» WHAT THE EXERCISE ASKS
Identify each line in the data below that contains the string "Viewport", treating uppercase and lowercase letters as distinct, and copy every such line in full.

-- START OF ITEMS --

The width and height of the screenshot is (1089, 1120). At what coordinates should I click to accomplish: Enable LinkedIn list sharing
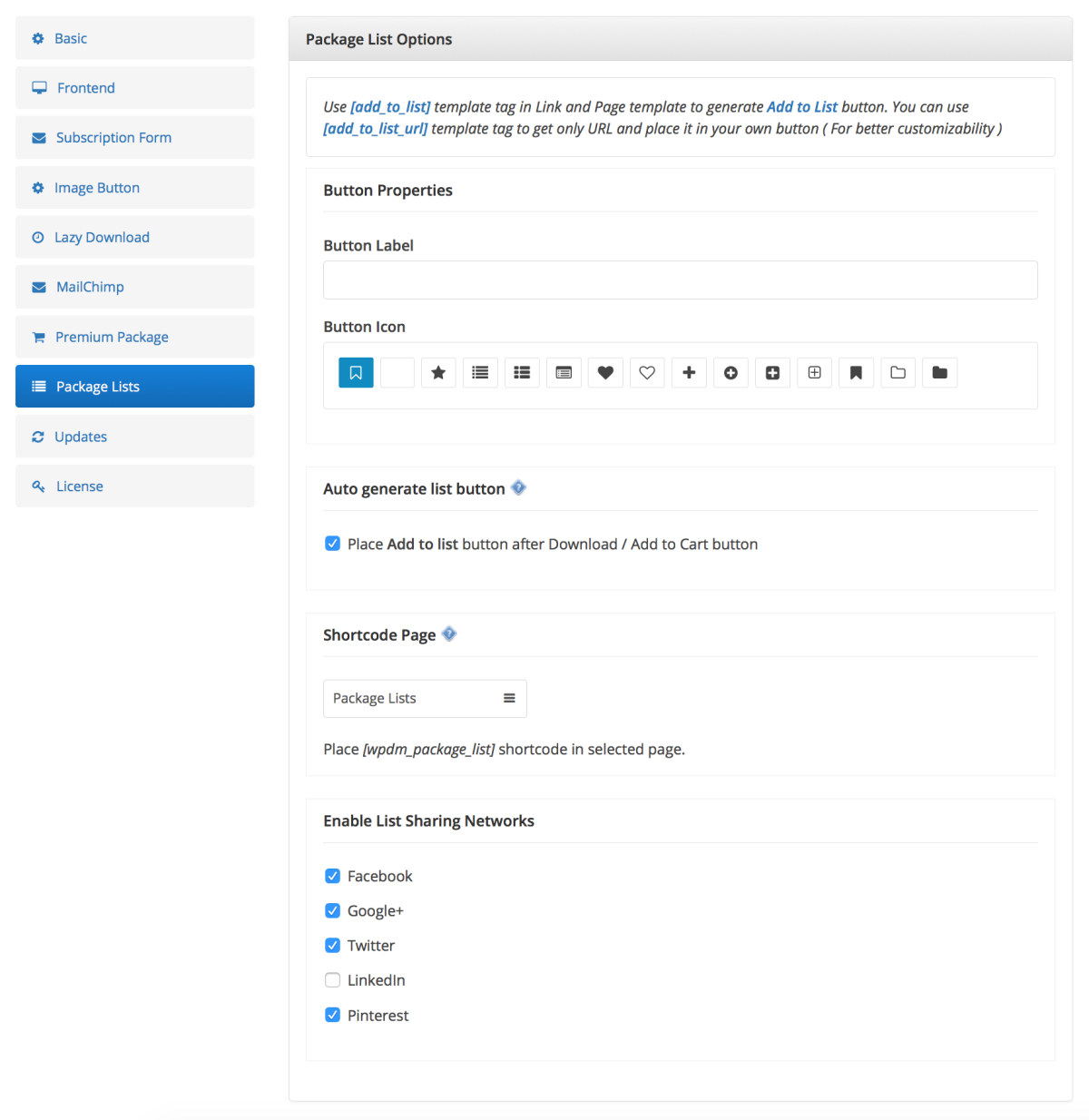point(333,980)
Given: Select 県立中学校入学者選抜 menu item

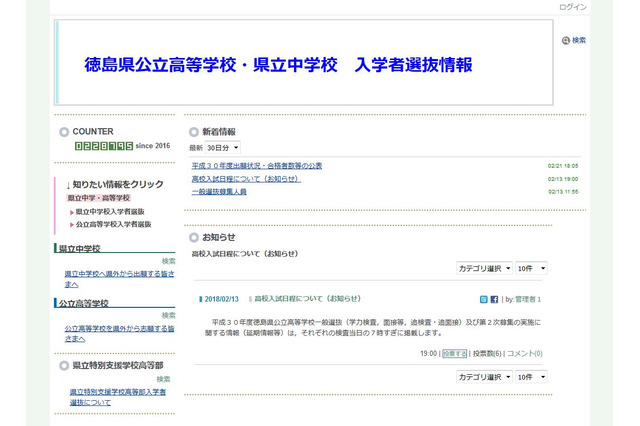Looking at the screenshot, I should tap(113, 212).
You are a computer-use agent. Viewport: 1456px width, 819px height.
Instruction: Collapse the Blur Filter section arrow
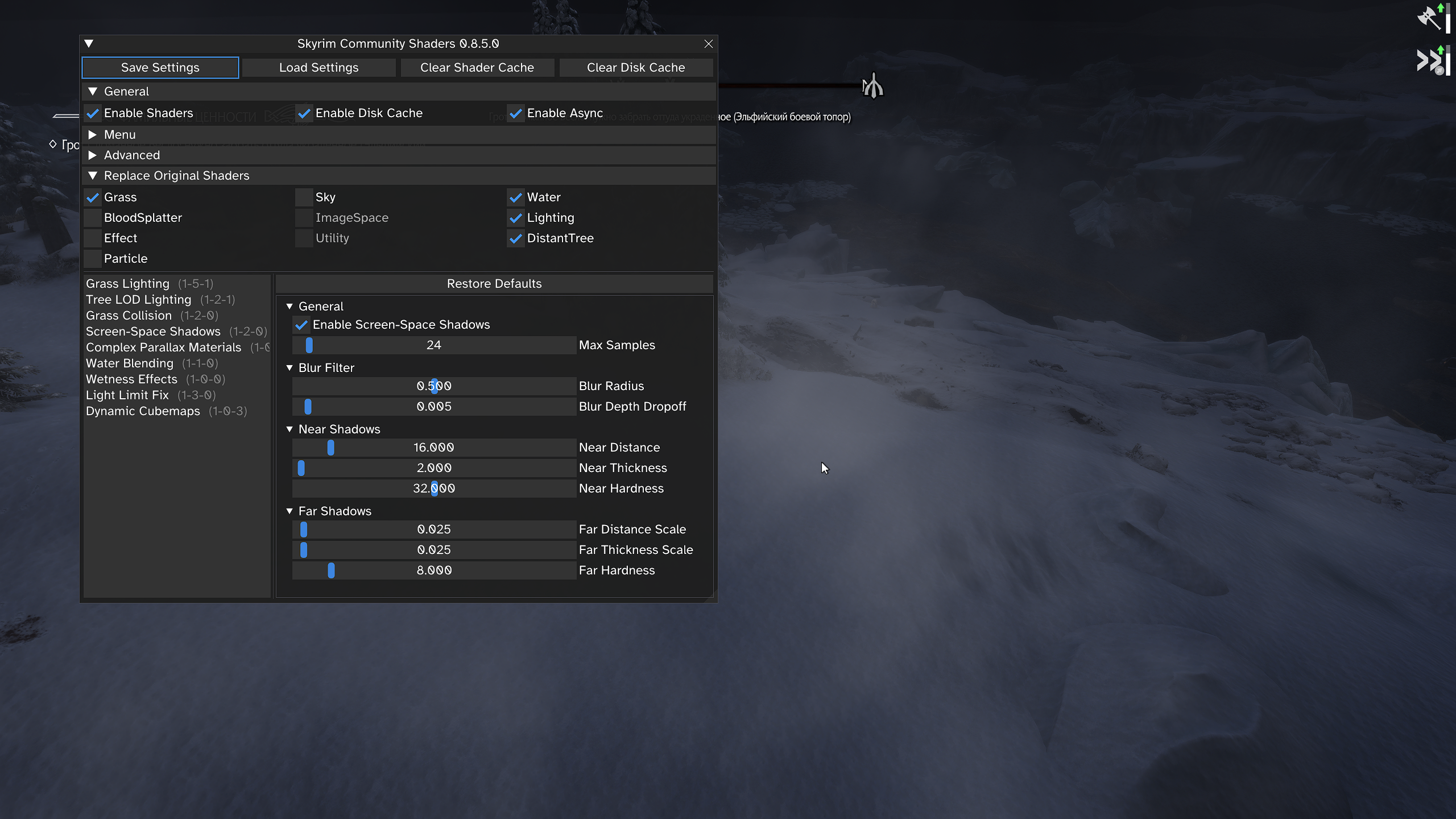pyautogui.click(x=289, y=368)
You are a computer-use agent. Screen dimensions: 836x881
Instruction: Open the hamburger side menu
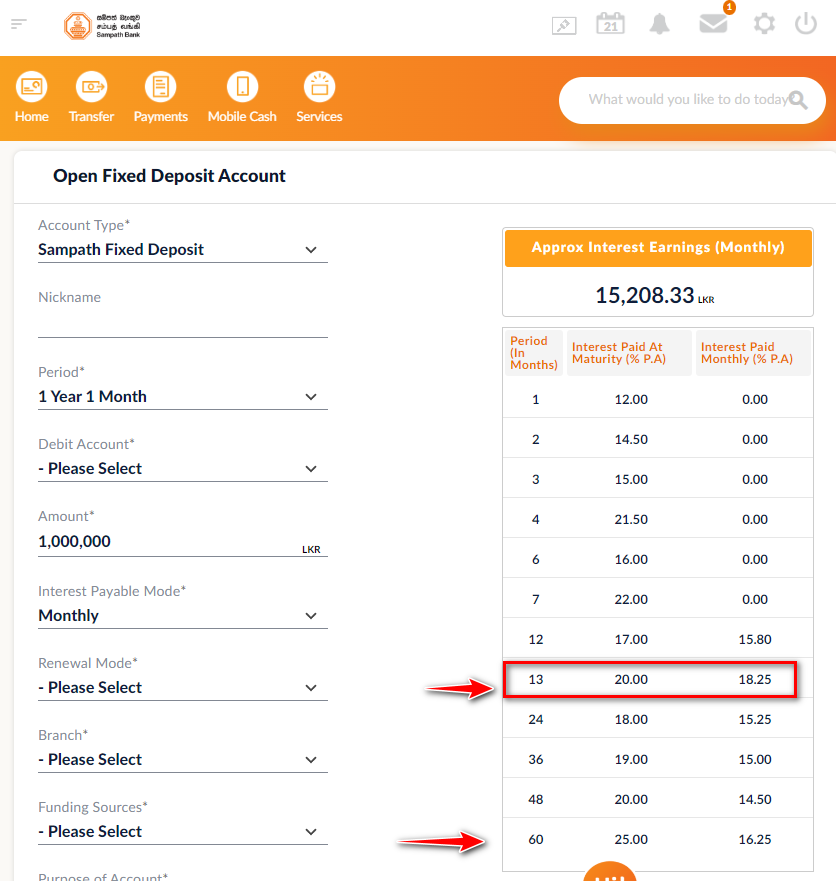[x=19, y=24]
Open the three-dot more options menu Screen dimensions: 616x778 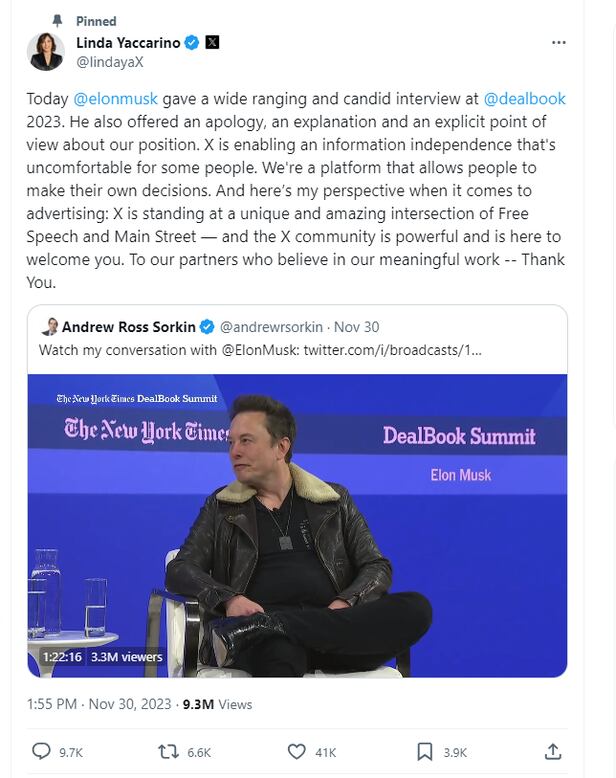point(559,42)
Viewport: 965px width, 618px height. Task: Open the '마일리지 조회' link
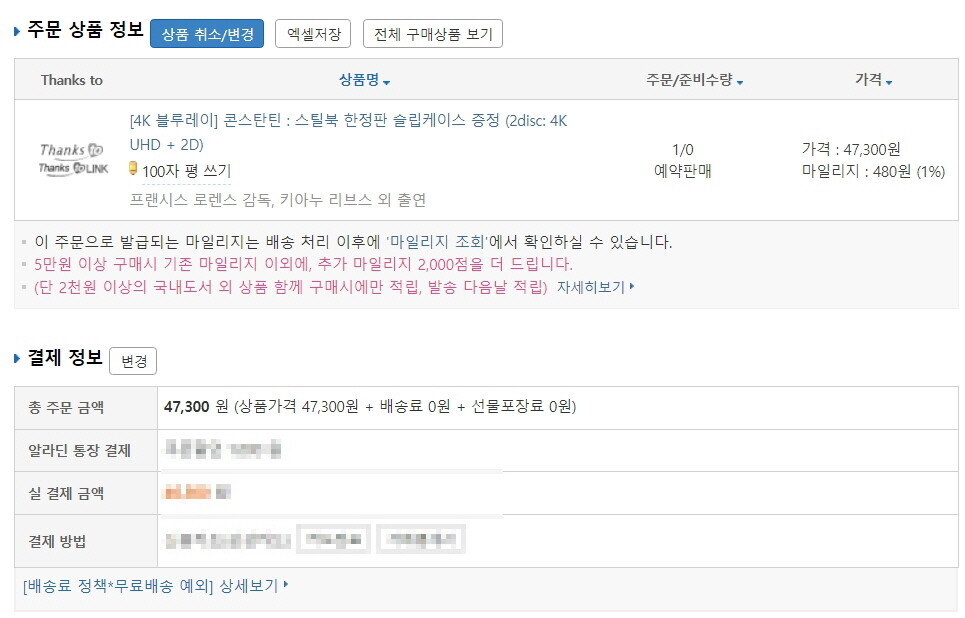tap(435, 242)
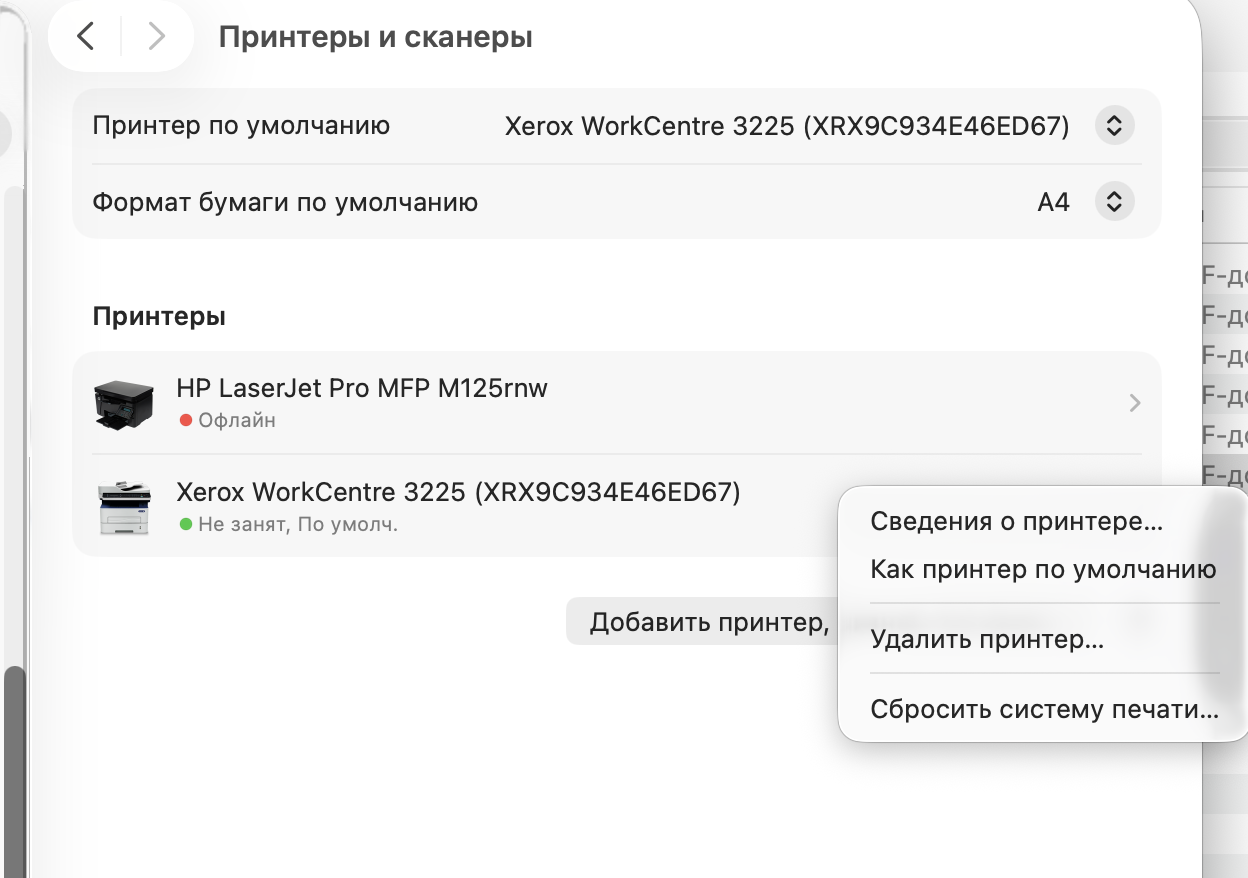This screenshot has width=1248, height=878.
Task: Open the default printer popup arrows
Action: coord(1114,127)
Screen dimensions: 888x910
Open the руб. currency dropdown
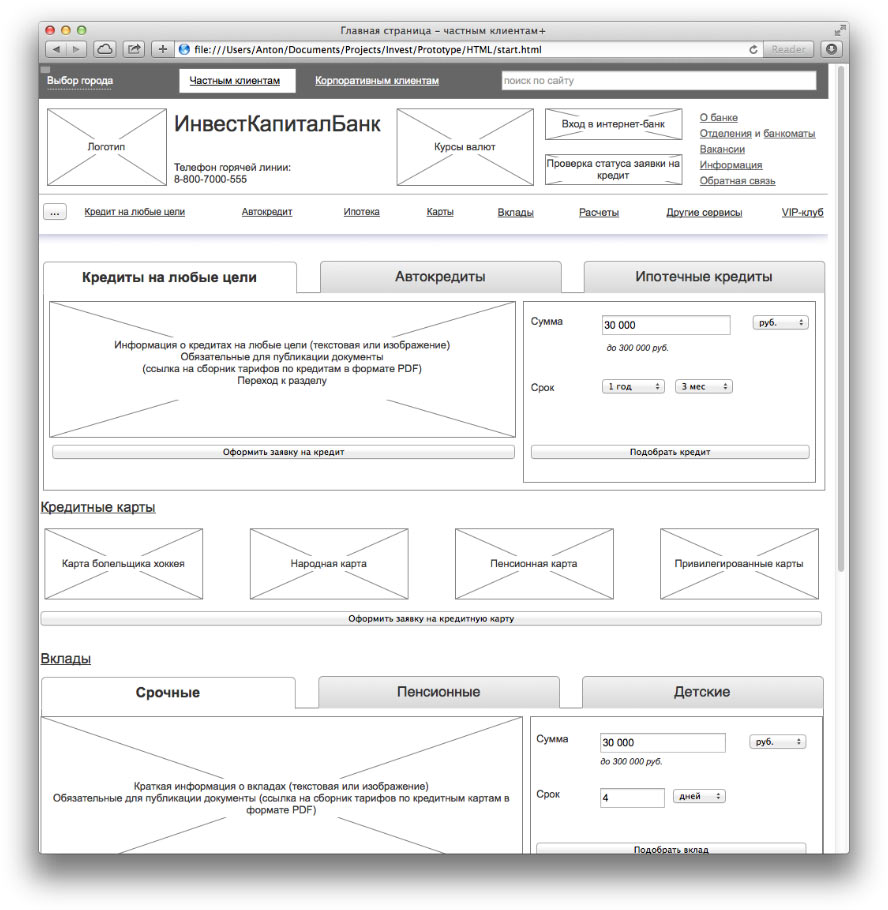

-- END OF ITEMS --

» RESPONSE FOR THIS EXERCISE
You are a computer-use agent. Viewport: 1456px width, 819px height.
Viewport: 965px width, 618px height. Task: Open the '마일리지 조회' link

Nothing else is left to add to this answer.